Américas Economia americana cresce 2,6% no segundo trimestre

Economia americana cresce 2,6% no segundo trimestre

O PIB dos Estados Unidos avançou 2,6% no segundo trimestre deste ano. Um resultado que fica em linha com as expectativas. O crescimento dos primeiros três meses do ano foi revisto em baixa, para 1,2%.
Economia americana cresce 2,6% no segundo trimestre
Nuno Aguiar 28 de julho de 2017 às 13:37

No primeiro trimestre da exclusiva responsabilidade da Administração Trump, a economia dos EUA cresceu 2,6%, mostram os dados publicados hoje, pelo Departamento do Comércio. A variação é mais do dobro daquela que se observou no primeiro trimestre e fica sensivelmente em linha com as expectativas.

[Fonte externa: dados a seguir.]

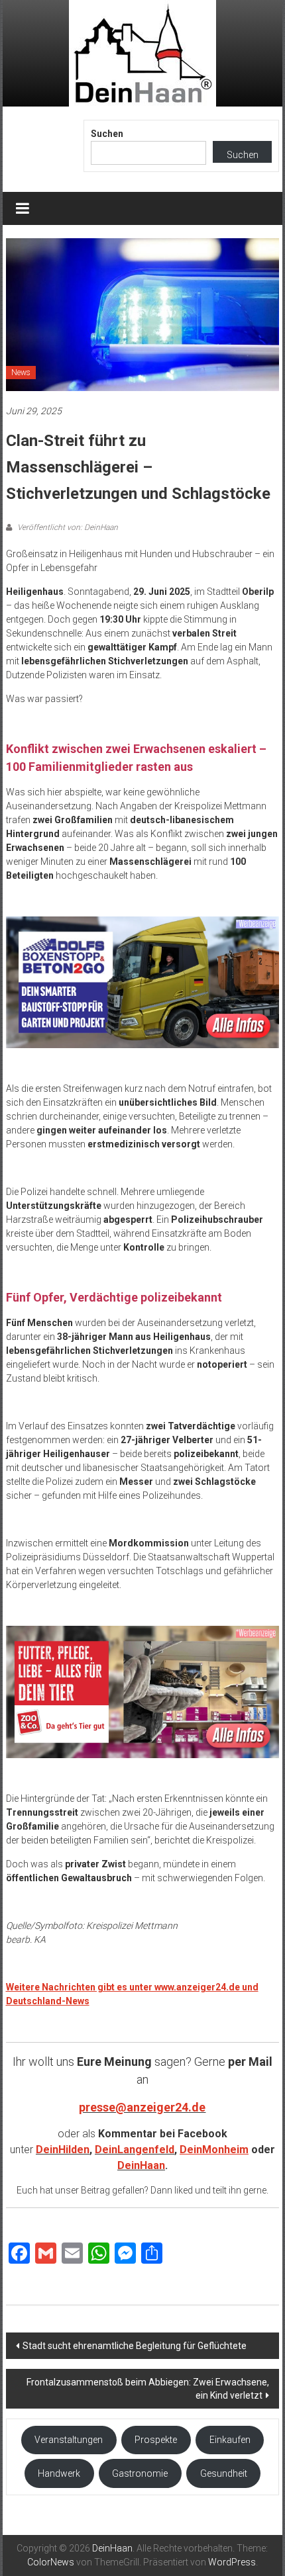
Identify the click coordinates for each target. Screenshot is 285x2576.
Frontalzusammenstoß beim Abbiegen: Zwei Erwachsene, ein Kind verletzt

A melhoria deveu-se essencialmente à recuperação do consumo das famílias - que tinha arrefecido no trimestre anterior -, bem como a um crescimento do investimento não-residencial, das exportações e dos gastos públicos do governo federal. Por outro lado, registaram-se contributos negativos da parte do investimento privado residencial e em inventário, dos gastos dos governos locais e estaduais e das importações (que aumentaram, o que penaliza o PIB).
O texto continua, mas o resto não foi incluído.